Heralding from Erskineville, Sydney, Australia, Wolfmother formed in '00. Four years later, they (Andrew Stockdale - vocals/guitar; Chris Ross - bass/organ; and Myles Heskett - drums) began recording for the sole purpose of using the material to secure bookings. And it worked. The group made an '04 appearance at Australia's mega annual party, Big Day Out. From there they returned to the studio to re-record their songs which comprised their self-titled debut EP. The effort garnered a lot of radio play and sold well enough to pull them out of the local scene.
The next stop was L.A. where they recorded their full-length debut, another self-titled effort, with producer Dave Sardy (Red Hot Chili Peppers, Oasis). Their double A-side single "Mind's Eye/Woman" managed to crack the Aussie Top 30 (barely) but the album did far better coming dangerously close to the top.

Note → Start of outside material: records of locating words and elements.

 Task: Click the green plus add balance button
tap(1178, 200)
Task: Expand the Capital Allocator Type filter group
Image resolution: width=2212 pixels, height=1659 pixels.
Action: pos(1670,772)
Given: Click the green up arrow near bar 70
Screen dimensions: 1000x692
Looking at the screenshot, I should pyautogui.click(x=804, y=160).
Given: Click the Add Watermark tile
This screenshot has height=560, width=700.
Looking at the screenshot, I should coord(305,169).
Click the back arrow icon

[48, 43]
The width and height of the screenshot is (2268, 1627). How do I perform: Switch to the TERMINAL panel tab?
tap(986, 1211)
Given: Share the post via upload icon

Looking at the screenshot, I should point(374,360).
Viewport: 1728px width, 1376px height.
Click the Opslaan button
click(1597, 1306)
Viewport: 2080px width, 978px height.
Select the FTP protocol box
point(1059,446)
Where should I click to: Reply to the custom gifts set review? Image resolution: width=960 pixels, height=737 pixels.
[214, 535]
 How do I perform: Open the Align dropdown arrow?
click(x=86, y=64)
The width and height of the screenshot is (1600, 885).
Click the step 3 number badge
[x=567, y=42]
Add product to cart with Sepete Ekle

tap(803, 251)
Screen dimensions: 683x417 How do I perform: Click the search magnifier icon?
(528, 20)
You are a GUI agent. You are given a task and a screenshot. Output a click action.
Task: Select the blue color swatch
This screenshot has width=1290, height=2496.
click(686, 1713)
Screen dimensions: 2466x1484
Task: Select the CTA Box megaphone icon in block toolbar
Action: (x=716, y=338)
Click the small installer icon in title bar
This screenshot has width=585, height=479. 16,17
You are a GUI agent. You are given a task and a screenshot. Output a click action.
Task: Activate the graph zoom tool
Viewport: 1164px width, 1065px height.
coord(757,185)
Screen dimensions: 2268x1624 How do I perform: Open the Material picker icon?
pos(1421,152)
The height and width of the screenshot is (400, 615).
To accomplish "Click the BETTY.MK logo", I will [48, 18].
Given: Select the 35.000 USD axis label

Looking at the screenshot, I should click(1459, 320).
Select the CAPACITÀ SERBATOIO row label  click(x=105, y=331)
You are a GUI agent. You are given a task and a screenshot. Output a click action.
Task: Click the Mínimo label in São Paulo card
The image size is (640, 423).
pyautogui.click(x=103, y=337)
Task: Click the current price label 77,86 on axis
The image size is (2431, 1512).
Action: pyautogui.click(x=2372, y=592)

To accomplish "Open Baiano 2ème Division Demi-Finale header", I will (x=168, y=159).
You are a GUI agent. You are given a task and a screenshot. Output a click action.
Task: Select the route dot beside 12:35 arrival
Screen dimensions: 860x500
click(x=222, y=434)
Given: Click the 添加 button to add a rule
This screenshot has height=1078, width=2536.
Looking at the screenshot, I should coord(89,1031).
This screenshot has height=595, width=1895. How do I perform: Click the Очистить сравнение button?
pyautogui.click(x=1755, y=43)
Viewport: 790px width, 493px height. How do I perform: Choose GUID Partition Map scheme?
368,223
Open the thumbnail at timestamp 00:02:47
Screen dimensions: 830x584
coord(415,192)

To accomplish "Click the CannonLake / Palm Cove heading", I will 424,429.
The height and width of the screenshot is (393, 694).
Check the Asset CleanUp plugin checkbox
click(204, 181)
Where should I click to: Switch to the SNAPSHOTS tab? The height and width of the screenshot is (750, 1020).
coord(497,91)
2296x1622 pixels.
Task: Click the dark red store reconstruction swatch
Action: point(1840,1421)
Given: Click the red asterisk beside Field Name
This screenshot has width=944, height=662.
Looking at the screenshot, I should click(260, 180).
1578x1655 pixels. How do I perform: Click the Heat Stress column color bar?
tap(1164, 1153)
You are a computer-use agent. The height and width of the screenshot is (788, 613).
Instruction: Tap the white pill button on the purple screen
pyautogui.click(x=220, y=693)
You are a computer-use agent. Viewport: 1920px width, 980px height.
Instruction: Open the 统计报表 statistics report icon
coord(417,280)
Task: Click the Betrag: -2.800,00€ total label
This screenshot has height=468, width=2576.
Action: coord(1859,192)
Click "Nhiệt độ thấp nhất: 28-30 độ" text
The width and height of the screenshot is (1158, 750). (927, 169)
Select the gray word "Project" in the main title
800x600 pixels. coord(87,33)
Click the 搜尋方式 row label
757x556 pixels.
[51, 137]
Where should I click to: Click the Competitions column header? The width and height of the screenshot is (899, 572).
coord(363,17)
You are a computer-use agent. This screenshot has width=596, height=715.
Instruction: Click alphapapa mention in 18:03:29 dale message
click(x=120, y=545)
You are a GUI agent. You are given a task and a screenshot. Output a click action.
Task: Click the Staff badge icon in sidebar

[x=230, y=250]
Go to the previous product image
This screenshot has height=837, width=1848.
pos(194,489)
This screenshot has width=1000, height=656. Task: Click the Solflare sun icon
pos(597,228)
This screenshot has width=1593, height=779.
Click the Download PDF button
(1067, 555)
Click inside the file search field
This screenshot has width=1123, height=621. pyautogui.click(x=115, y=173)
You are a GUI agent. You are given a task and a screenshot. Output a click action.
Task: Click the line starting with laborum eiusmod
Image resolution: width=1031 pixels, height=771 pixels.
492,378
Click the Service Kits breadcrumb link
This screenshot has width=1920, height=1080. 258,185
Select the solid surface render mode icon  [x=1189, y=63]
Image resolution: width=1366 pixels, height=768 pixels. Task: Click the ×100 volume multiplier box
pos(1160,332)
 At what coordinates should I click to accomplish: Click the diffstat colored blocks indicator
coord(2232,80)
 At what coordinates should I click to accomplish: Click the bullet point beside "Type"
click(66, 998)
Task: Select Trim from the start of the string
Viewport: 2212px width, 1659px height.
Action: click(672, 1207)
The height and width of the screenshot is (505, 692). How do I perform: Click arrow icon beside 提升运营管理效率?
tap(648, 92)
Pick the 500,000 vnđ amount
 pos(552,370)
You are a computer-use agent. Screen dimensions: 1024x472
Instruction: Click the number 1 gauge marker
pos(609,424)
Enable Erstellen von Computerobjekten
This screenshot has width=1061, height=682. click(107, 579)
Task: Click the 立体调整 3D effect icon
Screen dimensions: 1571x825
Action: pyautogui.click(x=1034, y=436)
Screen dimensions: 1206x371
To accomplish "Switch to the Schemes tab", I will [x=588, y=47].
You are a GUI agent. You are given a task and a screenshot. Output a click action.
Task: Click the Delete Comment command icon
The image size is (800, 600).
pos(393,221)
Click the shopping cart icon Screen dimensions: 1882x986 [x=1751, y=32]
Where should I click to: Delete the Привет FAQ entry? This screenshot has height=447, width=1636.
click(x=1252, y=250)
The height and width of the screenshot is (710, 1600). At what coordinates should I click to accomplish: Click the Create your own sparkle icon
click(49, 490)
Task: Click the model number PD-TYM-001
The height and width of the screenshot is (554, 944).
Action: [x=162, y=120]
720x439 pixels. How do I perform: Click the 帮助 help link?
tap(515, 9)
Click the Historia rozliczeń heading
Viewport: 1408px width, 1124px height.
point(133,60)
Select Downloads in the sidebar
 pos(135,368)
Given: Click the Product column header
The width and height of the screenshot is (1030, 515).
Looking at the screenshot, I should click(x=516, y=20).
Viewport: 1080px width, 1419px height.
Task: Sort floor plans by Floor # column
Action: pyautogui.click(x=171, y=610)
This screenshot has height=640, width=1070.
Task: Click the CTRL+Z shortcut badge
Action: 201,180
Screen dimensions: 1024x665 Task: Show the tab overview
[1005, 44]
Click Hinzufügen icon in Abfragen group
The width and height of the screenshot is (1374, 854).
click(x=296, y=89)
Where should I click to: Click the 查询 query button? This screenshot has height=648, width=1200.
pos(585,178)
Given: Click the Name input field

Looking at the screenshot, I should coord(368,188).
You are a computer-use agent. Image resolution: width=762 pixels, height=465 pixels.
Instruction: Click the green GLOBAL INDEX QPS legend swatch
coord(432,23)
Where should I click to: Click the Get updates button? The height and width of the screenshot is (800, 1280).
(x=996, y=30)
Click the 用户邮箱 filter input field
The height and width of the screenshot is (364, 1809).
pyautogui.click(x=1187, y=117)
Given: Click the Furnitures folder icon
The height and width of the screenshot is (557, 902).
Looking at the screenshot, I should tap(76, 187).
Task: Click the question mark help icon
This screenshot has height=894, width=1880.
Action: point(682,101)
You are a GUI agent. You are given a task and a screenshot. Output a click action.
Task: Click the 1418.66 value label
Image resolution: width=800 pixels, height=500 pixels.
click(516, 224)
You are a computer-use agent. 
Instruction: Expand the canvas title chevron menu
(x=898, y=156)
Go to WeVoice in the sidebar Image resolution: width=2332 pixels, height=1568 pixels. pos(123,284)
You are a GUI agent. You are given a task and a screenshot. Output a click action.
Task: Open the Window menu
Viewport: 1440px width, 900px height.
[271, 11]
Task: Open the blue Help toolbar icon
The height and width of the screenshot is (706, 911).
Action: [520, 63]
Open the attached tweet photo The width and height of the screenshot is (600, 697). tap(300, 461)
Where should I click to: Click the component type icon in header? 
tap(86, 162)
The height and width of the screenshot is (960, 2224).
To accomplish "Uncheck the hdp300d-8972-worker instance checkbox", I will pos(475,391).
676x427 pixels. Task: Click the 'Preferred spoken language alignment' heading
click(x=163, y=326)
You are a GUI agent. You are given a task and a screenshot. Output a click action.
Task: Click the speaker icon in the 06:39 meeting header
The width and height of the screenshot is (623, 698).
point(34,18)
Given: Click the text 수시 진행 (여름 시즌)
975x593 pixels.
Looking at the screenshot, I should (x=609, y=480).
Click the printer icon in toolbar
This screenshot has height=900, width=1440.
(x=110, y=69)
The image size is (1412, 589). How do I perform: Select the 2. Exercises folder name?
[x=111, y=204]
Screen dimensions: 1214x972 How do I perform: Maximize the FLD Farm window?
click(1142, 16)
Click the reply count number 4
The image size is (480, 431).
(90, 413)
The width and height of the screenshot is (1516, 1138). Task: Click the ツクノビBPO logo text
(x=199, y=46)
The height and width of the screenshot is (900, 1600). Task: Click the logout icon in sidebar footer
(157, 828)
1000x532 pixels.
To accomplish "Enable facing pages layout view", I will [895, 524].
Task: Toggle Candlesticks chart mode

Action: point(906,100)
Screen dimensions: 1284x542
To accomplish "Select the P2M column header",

By this time everyone is jumping on the bandwagon. Wolfmother won the '05 J Award from the youth radio network Triple J for the best Australian album of the year. Rolling Stone listed Wolfmother as one of their Top 10 Bands to Watch 2006. A second stint on the Big Day Out tour kicked off '06 as the group released follow-up single, "White Unicorn." Then came "Joker & The Thief," which nailed alternative radio airplay in the U.S.
Some bands break-up while others are re-born (only to die again).
In the summer of '08 Wolfmother disbanded. However, Stockdale kept the name and decided to re-launch the group - now a quartet. The new members were formally introduced in January, '09 - Aidan Nemeth (guitar) Ian Peres (bass/keyboards) and Dave Atkis (drums). This line-up went to L.A. to record "Cosmic Egg" with producer Alan Moulder. The album arrived the following October. "It's a bombardment of sound," said Stockdale. "With primitive energy."
So what does the title mean? "I did a yoga class and one of the poses we were doing was called 'cosmic egg', and I thought yeah, that's it," added Stockwell. "It's like the fetal pose."
Just when it looked as though everything was settled there was another glitch. The announcement came in April, '10, that Atkins had left. "Dave has had a great experience touring and recording with the band, though in time, it's proven to be too exhausting and taxing on his home life," said the group's statement. Atkins who had a two-year run was replaced by Will Rockwell-Scott.
In March of '13 Stockdale announced that he had dropped the Wolfmother moniker for his next album "Keep Moving."
"I started off solo, and when I got my two friends to be the band we came up with the name Wolfmother," explained Stockdale. "When it disbanded there was a lot of pressure on me to continue as Wolfmother - people thought it was a good name and a good brand. Now, I would rather call it for what it is. It's a solo project."
Wolfmother (Stockdale and company) then issued their third album, "New Crown," in '14. The set featured bassist/keyboardist Ian Peres and drummer Vin Steele.
Still, Wolfmother was essentially Stockdale and hired talent. "Victorious" arrived in '16 with Josh Freese (Nine Inch Nails/A Perfect Circle) and Joey Waronker splitting the drum duties. "The album is a balance of garage-y energy and big production," said Stockdale.
2009 Cosmic Egg
2014 New Crown
Listening to Wolfmother conjures up an image of Deep Purple's Ian Gillan fronting Black Sabbath. Wait. That did happen in the early '80s but it didn't turn out so well. Wolfmother is better than that. They hit their stride when they spit out machine gun, pulsating, riffs but can get ponderous when they veer from that straight-up approach.